Nobody gave the affected USSS officers relief from their daily duties to go do this separate mission of culling their shit to find the handful of things which needed to be saved.
Never happens in the government. They just blast out instructions, and people are expected to “find time” to do this or that task.
They never go back and actually account for what sort of time might be required to perform “X” task and ensure that people are freed up from other tasks for sufficient time periods to comply.
So if they (DOJ/FBI) can get their hands on the physical phones won’t the texts be recoverable via forensics? It’s my understanding that unless the person resetting their phones takes extra (sophisticated) steps to securely wipe the data that even a “factory reset” phone will still have the old user’s data on it (though only a forensic expert would be able to recover the data). Hence the need for “7 pass” and “35 pass” wipes where the entire drive is overwritten repeatedly to truly erase the old data. Hope this is the case!
Um, phones aren’t spinny hard drives. You made a giant leap there when you went from rust-coated rotating disks and assumed phones with the solid state storage are the same thing.

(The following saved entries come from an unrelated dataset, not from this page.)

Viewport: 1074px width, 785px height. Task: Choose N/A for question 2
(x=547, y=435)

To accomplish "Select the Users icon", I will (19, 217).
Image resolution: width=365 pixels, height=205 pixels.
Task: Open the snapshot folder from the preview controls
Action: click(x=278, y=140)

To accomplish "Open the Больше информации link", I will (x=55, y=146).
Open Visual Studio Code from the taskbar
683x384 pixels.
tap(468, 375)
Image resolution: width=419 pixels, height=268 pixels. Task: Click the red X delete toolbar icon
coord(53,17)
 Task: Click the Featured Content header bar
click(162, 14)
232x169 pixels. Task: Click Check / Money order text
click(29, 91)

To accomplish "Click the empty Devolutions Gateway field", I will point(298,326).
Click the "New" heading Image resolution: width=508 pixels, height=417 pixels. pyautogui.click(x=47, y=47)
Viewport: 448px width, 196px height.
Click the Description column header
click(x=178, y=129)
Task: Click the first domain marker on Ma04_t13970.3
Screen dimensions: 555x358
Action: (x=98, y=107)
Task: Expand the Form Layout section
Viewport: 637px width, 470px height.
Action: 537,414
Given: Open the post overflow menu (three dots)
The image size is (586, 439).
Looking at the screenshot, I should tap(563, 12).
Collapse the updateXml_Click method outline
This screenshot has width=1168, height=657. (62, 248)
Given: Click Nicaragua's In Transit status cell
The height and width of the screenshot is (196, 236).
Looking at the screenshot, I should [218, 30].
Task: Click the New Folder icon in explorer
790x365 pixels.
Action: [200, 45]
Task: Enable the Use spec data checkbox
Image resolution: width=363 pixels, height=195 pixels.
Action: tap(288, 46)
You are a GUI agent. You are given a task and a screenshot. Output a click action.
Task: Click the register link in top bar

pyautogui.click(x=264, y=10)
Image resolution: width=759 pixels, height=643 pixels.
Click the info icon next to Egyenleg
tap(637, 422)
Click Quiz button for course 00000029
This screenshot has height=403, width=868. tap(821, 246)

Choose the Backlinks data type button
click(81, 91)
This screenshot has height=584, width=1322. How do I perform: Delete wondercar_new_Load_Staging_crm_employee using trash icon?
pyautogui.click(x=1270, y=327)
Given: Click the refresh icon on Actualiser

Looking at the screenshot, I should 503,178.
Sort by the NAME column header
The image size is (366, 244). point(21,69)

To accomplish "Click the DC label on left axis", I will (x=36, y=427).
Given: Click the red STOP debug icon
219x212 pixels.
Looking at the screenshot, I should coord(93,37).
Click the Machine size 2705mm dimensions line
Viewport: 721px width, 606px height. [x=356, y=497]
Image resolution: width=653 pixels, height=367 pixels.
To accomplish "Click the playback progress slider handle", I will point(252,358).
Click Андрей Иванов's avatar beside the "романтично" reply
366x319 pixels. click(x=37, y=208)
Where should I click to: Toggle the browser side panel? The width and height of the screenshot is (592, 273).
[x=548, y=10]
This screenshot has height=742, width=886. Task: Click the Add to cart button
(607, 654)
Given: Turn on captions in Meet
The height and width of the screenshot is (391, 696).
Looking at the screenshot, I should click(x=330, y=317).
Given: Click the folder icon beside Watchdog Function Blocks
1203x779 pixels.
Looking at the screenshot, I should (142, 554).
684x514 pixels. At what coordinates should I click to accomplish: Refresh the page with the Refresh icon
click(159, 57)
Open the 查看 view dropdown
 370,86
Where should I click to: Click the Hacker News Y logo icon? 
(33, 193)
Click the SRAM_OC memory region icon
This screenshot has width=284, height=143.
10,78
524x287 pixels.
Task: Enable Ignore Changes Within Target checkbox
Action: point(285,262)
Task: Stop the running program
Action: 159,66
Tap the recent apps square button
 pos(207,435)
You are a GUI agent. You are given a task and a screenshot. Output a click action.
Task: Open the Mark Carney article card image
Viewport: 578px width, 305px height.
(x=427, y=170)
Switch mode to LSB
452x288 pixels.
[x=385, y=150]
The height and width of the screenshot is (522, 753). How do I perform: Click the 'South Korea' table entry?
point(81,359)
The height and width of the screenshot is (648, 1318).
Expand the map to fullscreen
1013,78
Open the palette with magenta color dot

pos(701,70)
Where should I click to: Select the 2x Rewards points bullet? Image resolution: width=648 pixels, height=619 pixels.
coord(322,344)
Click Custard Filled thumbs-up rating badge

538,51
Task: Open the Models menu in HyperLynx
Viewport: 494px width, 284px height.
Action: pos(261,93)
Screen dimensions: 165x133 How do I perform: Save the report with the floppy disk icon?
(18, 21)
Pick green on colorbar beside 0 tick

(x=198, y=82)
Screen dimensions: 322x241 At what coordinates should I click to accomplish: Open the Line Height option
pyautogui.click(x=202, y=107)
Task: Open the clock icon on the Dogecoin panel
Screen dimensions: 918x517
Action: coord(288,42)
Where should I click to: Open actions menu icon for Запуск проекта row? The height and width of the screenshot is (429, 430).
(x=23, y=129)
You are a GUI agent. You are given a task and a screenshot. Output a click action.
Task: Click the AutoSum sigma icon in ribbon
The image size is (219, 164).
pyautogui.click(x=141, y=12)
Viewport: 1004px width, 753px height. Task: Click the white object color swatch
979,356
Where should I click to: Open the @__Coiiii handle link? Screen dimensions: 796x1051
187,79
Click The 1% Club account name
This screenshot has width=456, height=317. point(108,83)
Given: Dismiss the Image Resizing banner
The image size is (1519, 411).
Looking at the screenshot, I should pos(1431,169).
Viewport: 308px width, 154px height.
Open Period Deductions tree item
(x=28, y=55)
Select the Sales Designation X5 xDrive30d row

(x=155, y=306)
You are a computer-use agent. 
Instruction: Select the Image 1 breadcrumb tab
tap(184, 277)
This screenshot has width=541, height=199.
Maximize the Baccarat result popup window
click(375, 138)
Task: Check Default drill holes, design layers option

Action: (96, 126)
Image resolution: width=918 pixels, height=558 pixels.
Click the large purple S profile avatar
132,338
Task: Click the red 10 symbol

Almost everything we know can be explained by incompetence, stupidity, longing for an authoritarian goverment, misplaced loyalty to Trump, power-hungriness, greed, or psychopathy. Except for one thing: that Kash Patel was a public defender.
And why aren’t we seeing “some recipient’s phone stuff”? If they are so disciplined that they held to talking to each other on their special phones how could they be so sloppy in not backing up one word?
FWIW, files systems, whether on rotating (disks) or solid-state (flash memory) media, operate in similar ways. With flash-based file systems, over-writing would still be necessary, though doing it once might be enough.
When you get a new phone, presumably you follow the instructions on the screen and transfer whatever it transfers and whatever it doesn’t gets lost.
For government users, they don’t have any transfer like that. They turn in old phone, get new phone, it’s not tied to a personal account like your android or iphone, so it’s a clean start. Only things that live in the cloud like e-mail and outlook contacts are there.
For skeptics, I’d encourage a FOIA on text messages during the transfer from Obama to Trump in 2016/2017, when presumably there was the same type of cyclical turnover. And I’d expect that to come up with the same gaps, that things like e-mails are still out there, but texts living on phones are long gone.
It seems strange to me that all digital records of those text messages can so easily be erased from existence. I understand that texts as a method of direct messaging is different from emails, but that every last record could be permanently wiped out seems strange. I’ve not studied the matter at all, so I guess it is possible, but it still seems strange.
Now the time has come ( Time )
There’s no place to run ( Time )
I might get burned up by the sun ( Time )
But I had my fun…
Time Has Come Today h/t Chambers Brothers, '67, summer of love, and i’m still glad to be alive…
No. Solid state drives can and do zero out an entire block in one command. So, no, you don’t have to serially overwrite everything to make sure it’s gone.